First, let’s dispatch with
the fiction that the film is about "getting even." If I rape you, I
have committed a crime. If you kill me, you have committed another one. The
ideal outcome would be two people unharmed in the first place. The necessity of
revenge is embedded in the darker places of our minds, and most hate speech is
driven by "wrongs" invented in unbalanced minds. No one who commits a
hate crime ever thinks his victim is innocent…..
…..
No, it’s the first half of
the movie that’s offensive. It implicitly assigns us the POV of the men as they
taunt and terrorize Jennifer in plausible ways — which are different from her
killing methods, which are implausible, probably impossible, and offered and
received as entertainment….”
That is to say, in order to justify what the filmmakers really want to
show (and what their intended target audience wants to see) they will
unrealistically exaggerate the woman’s guilt (she is a rich bitch, she
stupidly spent a night alone in a secluded cabin, she used sex appeal to
manipulate a man) or they unrealistically exaggerate the woman’s ability to
enact revenge or both.
In the case of “Sin City: A Dame to Kill for,” there is some of this
phony moral equivalency, but I hesitate to argue that it is there because
Robert Rodriguez or Frank Miller actively hate women. I think it is there
because they have decided to venture into this dark aggressive instinctual
territory and are embarrassed by what they found there. And they
use the phony moral equivalency more as a way of evading their questionable
behavior than as an excuse for it. Take the small scene in which a businessman
played by Ray Liotta is cheating on his wife with a prostitute. He hates the
prostitute and decides to kill her even though he doesn’t want to because he
knows he can’t stop seeing her because he loves her and that will destroy his
marriage and his business via the alimony. It is a powerful scene and the only
thing that stops the murder is Dwight who is covertly taking pictures of the
whole thing (the wife hired him to get proof of her husband’s infidelity). The
moment after Dwight knocks out Ray Liotta, the prostitute takes off her fake
blonde wig, speaks in a different tougher accent, and acts like she was never
afraid at all even when she had a gun pointed at her head.

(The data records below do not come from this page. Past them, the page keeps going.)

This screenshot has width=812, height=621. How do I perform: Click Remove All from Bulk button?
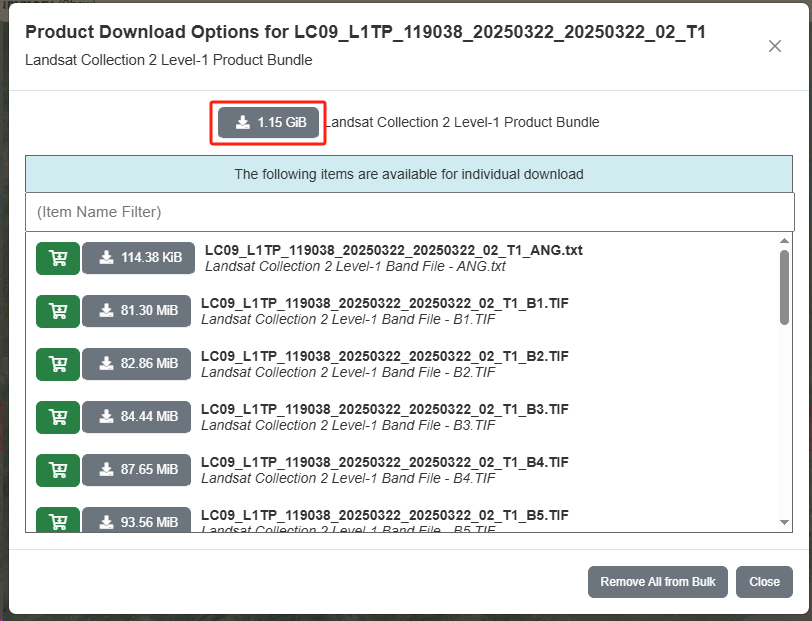[x=658, y=582]
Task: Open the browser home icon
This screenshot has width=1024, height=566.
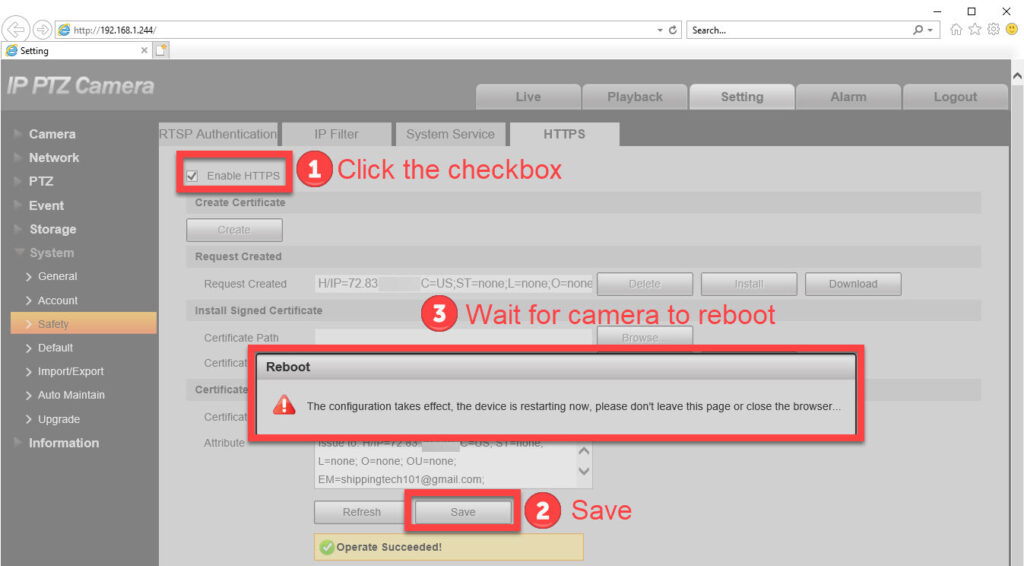Action: pyautogui.click(x=957, y=30)
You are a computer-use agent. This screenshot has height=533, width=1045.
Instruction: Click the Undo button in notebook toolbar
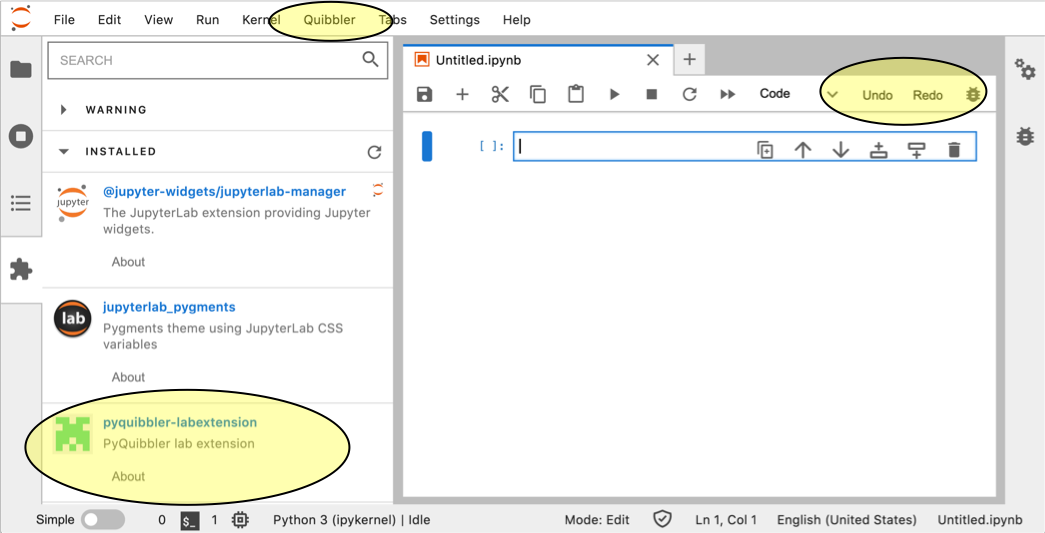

Why did the scene end this way? Are we the audience supposed to feel
that everything that had come before it was just a lark? But in real life,
don’t real men kill their real girlfriends all the time and in the same crazy,
vicious, jealous and desperate way that this man just tried to kill this woman
in this story? And is it not the whole point of this movie called, “Sin City: A
Dame to Kill For,” to explore that dark territory in men’s minds? And so is it
not a cop out to show all the behavior leading up to the moment of truth and
then afterwards argue that this type of male behavior does not affect women, to
go so far as to posit that the woman was in control the entire time. To
victimize women and revel in the harm created is misogynistic. We all know
that. I argue to victimize women and then feel ashamed and pretend that they
were not victimized may not be exactly misogynistic, but it is most definitely
cowardly. Robert Rodriguez and Frank Miller came up to the bell of sexual
violence without any encouragement or provocation. They chose to do it. They
should ring the bell. And then they should take a step back and look at what
they have wrought with clear eyes and ask the audience to do the same. That’s
what Shakespeare would have done. That is the difference between the
Swedish version of “Girl with the Dragon Tattoo” and the inferior American
remake and of course “Sin City: A Dame to Kill for” too.